Recorded data >>
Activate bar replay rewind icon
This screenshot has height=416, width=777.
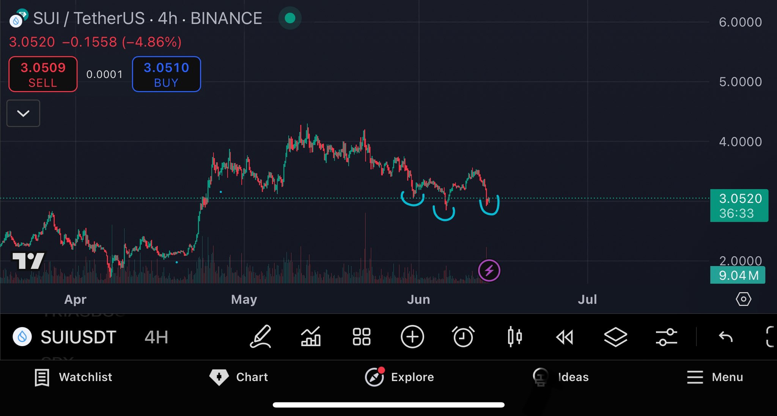(x=565, y=337)
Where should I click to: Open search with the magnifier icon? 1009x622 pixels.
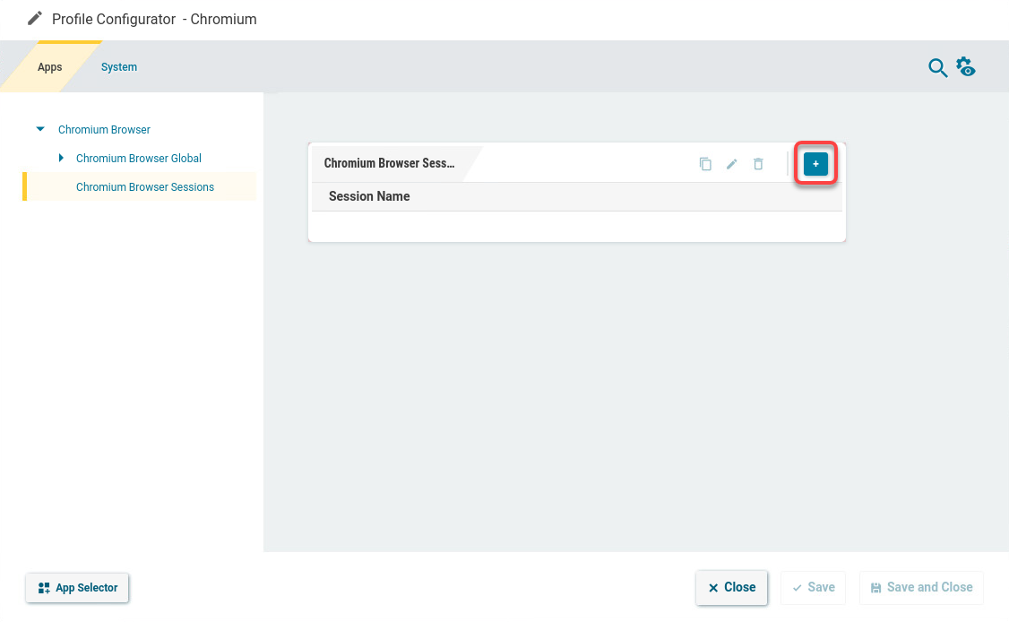click(x=937, y=68)
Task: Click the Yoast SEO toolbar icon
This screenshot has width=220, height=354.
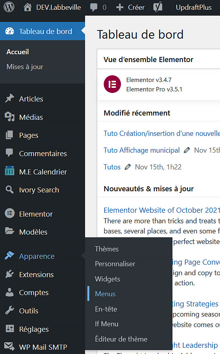Action: (x=158, y=7)
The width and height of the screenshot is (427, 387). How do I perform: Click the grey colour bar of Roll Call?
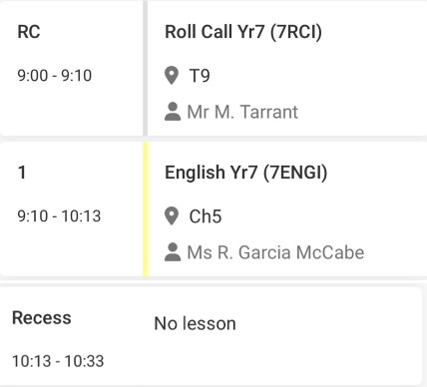pyautogui.click(x=146, y=68)
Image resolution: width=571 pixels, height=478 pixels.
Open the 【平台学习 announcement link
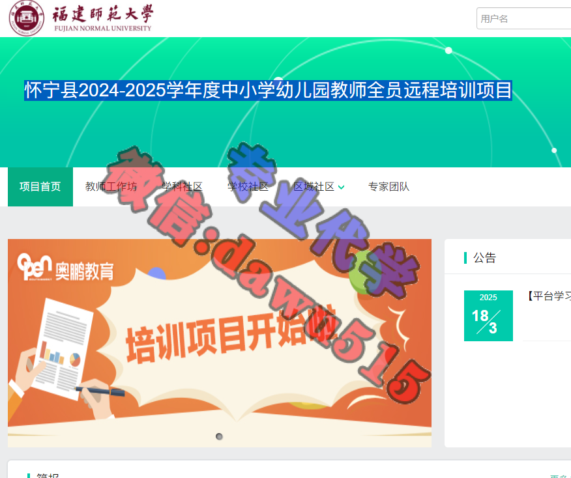pos(549,296)
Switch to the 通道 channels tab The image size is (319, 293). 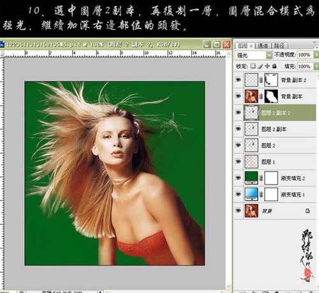click(263, 46)
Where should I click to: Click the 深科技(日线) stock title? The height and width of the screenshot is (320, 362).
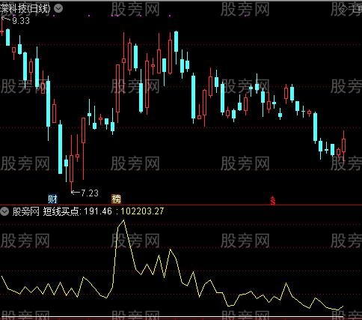click(x=25, y=9)
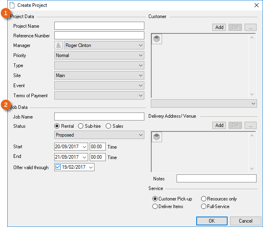Screen dimensions: 263x227
Task: Open the Start date picker dropdown
Action: pos(84,147)
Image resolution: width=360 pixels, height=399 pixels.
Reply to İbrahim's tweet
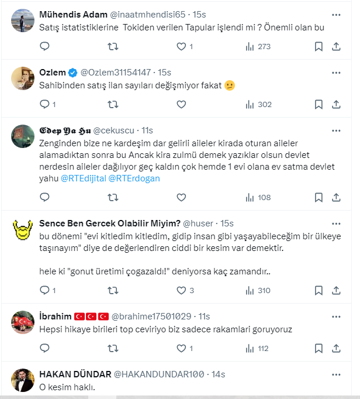point(44,348)
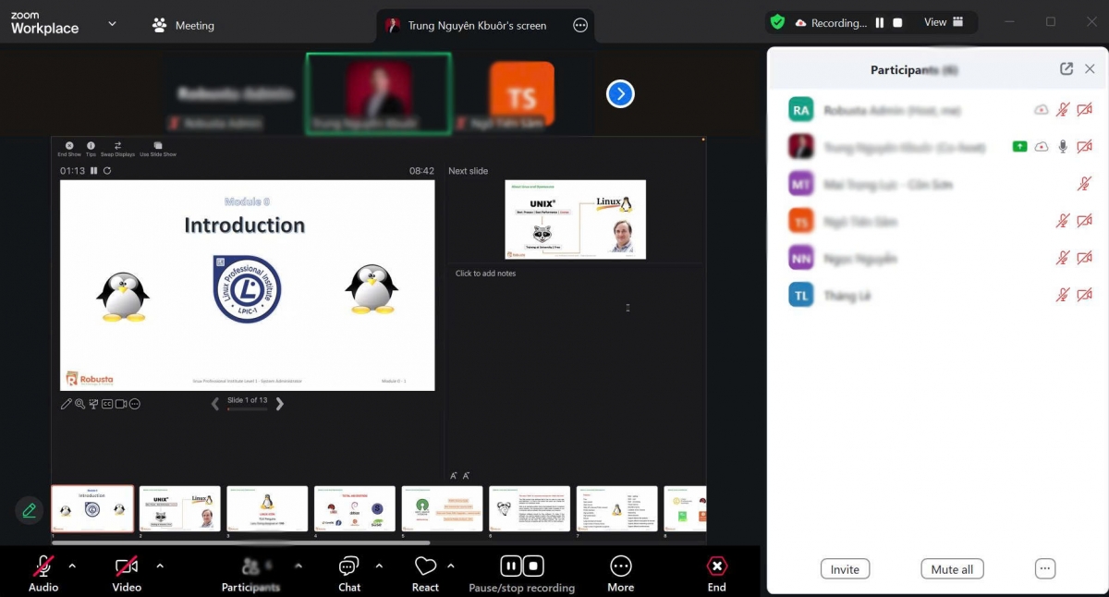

Brief >> Return every line above that contains the word "resolution".

Written solution >>
Image resolution: width=571 pixels, height=478 pixels.
Image resolution: width=360 pixels, height=399 pixels.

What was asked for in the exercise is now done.